Challenge.
Reproduce the part of the passage on carbon–sulfur bond activation from "Reports of desulfitative" up to and including "a terminal alkyne.".

Text block.

The activation of carbon–sulfur bonds, an area of interest in the Willis laboratory for a number of years, has seen significant expansion beyond the simple Kumada coupling in recent decades.⁹ Reactions such as the Liebeskind–Srogl coupling are now regularly employed in both academic and industrial laboratories.¹⁰ Many of these processes employ catalysts not known for their reactivity with aryl halides, and as a result a number of orthogonal processes have been developed, almost exclusively on highly activated heteroaromatic scaffolds.¹¹

Reports of desulfitative alkynylation are rare, and involve activation of the sulfide component,¹² metallated alkynes,¹³ or are the result of the coupling of alkynyl thioethers with organometallic reagents.¹⁴ Our laboratory has recently demonstrated that, in combination with a suitable directing group, it is possible to use Rh–bisphosphine complexes to selectively activate the C–S bond of arylmethylsulfides, to effect carbothiolation reactions,¹⁵ reductive desulfurisations,¹⁶ or Suzuki-type cross coupling reactions (Scheme 1).¹⁷ As full selectivity for C–S functionalisation over C–X functionalisation was in each case observed, we envisaged that similar methodology would enable us to develop an orthogonal Sonogashira-type process simply by switching the boronic acid coupling partner with a terminal alkyne.

Recorded data.

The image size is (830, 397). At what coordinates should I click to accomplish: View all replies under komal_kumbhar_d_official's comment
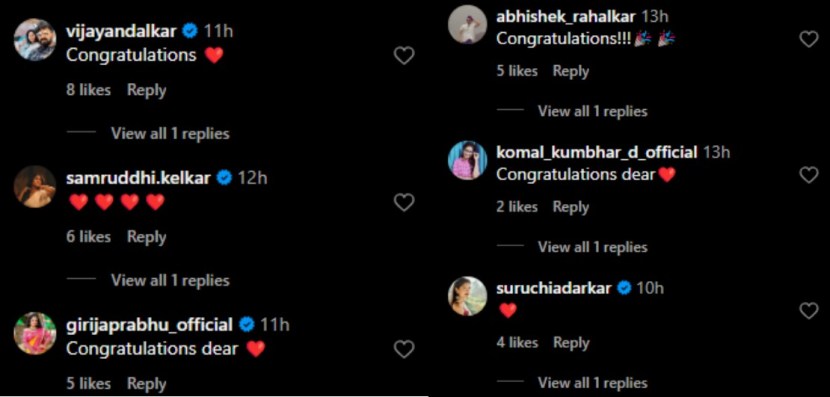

Expected output.
Reports of desulfitative alkynylation are rare, and involve activation of the sulfide component,¹² metallated alkynes,¹³ or are the result of the coupling of alkynyl thioethers with organometallic reagents.¹⁴ Our laboratory has recently demonstrated that, in combination with a suitable directing group, it is possible to use Rh–bisphosphine complexes to selectively activate the C–S bond of arylmethylsulfides, to effect carbothiolation reactions,¹⁵ reductive desulfurisations,¹⁶ or Suzuki-type cross coupling reactions (Scheme 1).¹⁷ As full selectivity for C–S functionalisation over C–X functionalisation was in each case observed, we envisaged that similar methodology would enable us to develop an orthogonal Sonogashira-type process simply by switching the boronic acid coupling partner with a terminal alkyne.